POBRE MANDARIN. Al aproximarme a Hong Kong las ciudades son todas parecidas, diseñadas aparentemente con los mismos criterios urbanísticos. En casi todas ellas los barrios más tradicionales habían sido demolidos, o en eso estaban, para construir complejos habitacionales todos parecidos entre sí. Solamente los parques eran invariablemente estupendos: grandes, limpios, con mucho verde. Y la población los disfruta a pleno, pues otorgan un respiro en medio del asfixiante deambular diario por esas ciudades grises, aunque de calles y avenidas espaciosas. En Hong Kong algunas de las características más negativas, como la falta de espacio y la agitación constante, estaban exacerbadas; allí la arquitectura es más libre y se integra al paisaje de una manera curiosa.
Decidí ir hasta Chengdu y de allí volar al Tibet, para cambiar de ambiente. Fueron dos semanas de distensión, en medio de las montañas, los monasterios y los amables tibetanos, actualmente en minoría a causa de la incesante inmigración china.

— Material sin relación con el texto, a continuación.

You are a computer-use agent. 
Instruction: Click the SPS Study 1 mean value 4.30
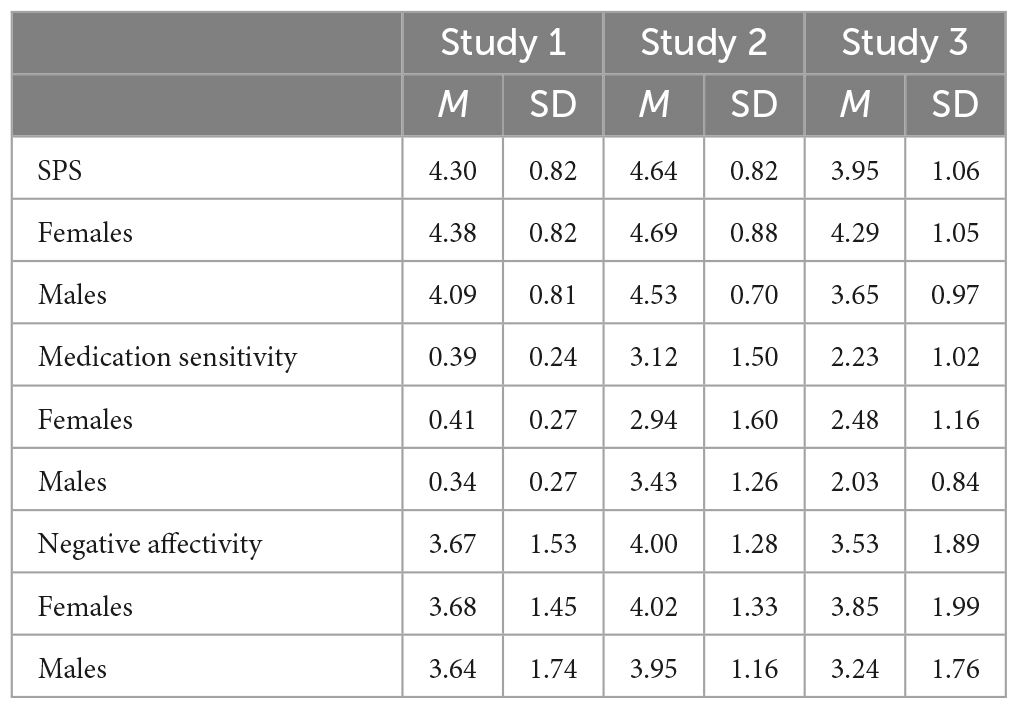[x=453, y=170]
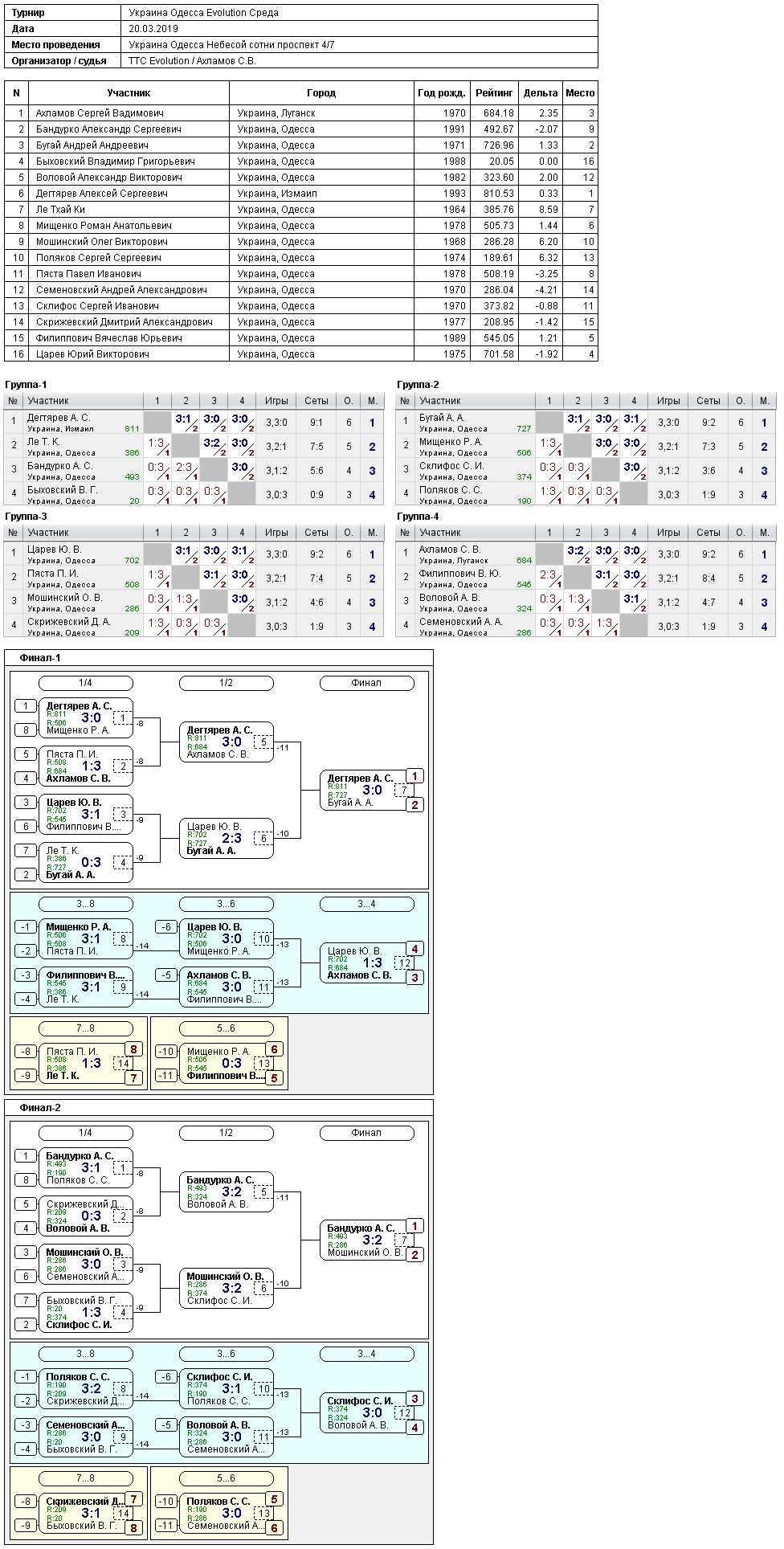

Pero esa es otra historia. Al regresar me quedé unos días en Pekín, recorrí uno de los pocos barrios tradicionales (hutong) que aún no han sucumbido a la piqueta, y visité la Ciudad Prohibida junto a otras veinte mil personas. Entonces me llevé una sorpresa: cuando hablaba tímidamente en mi pobre mandarín, la gente me comprendía, y me respondía de la misma forma, poniéndome en aprietos. Me di cuenta que no era solo yo, que los demás habitantes del país más poblado del planeta también tienen dificultades para entenderse entre sí a causa de los acentos regionales, o de los diferentes dialectos. Por eso las películas y seriales locales que pasan por la tele están subtituladas... en caracteres chinos.